(Task statement):
Exact reproduction of all the data is required, with pictures excluded.

Records from a data collection:
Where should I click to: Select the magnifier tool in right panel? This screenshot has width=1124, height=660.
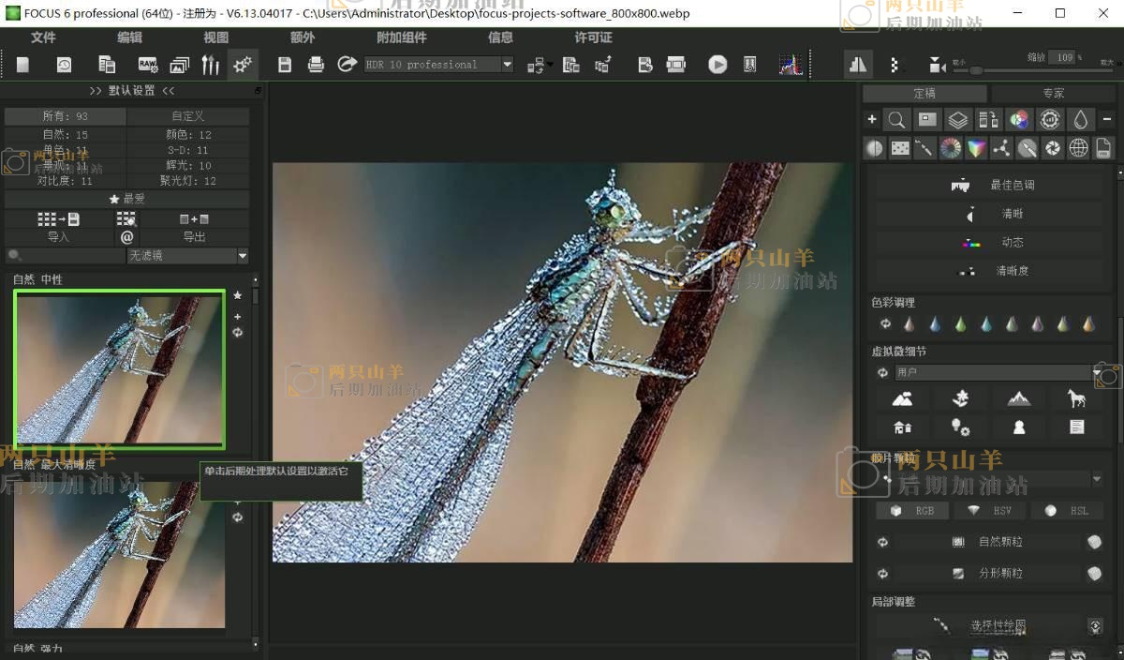tap(896, 120)
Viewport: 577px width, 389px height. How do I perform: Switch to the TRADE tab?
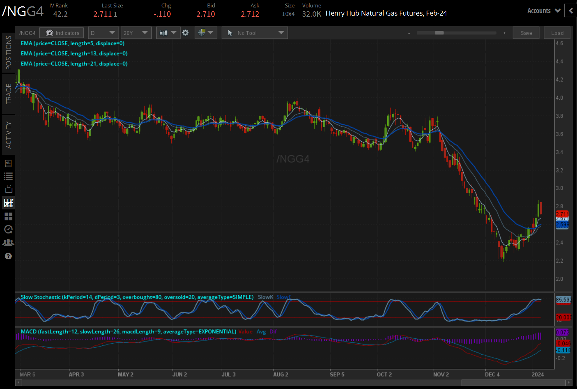8,94
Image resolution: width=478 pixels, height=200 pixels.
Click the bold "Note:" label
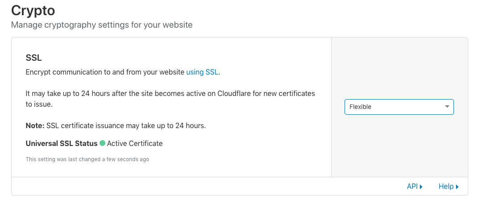pos(35,125)
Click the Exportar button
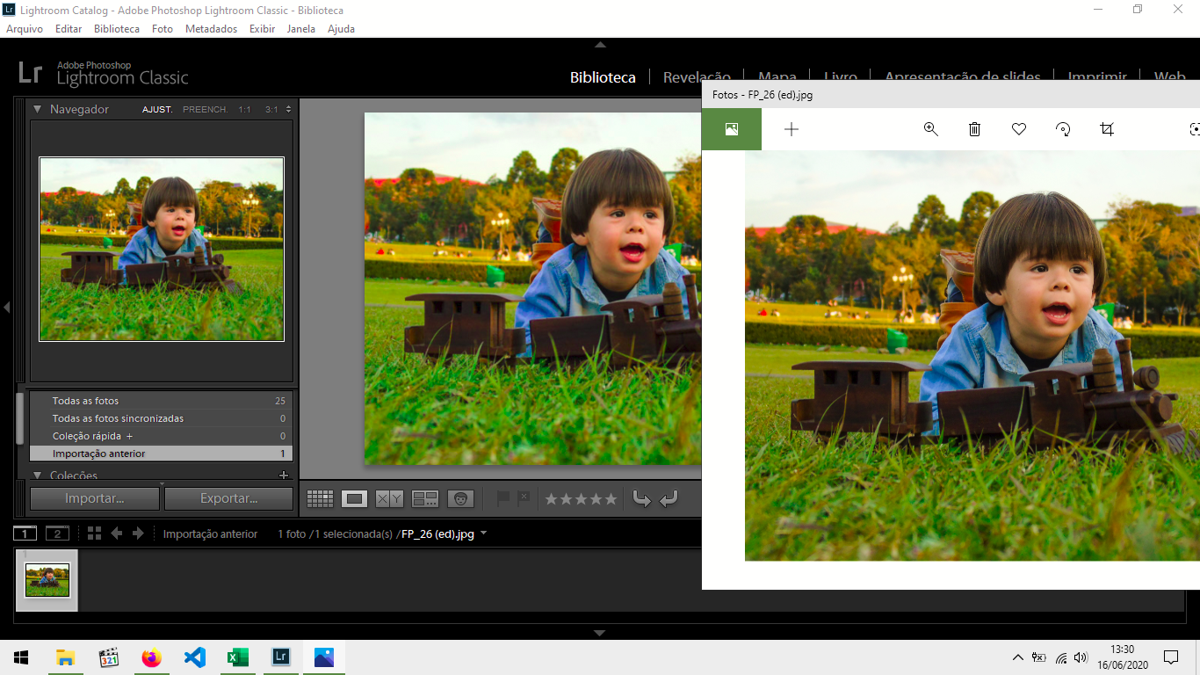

(Exercise output):
Where should I click to: Select the magnifier tool in right panel? This screenshot has width=1124, height=660.
tap(896, 120)
Viewport: 577px width, 389px height. How do I perform: Switch to the TRADE tab?
8,94
Image resolution: width=478 pixels, height=200 pixels.
Click the bold "Note:" label
pos(35,125)
Click the Exportar button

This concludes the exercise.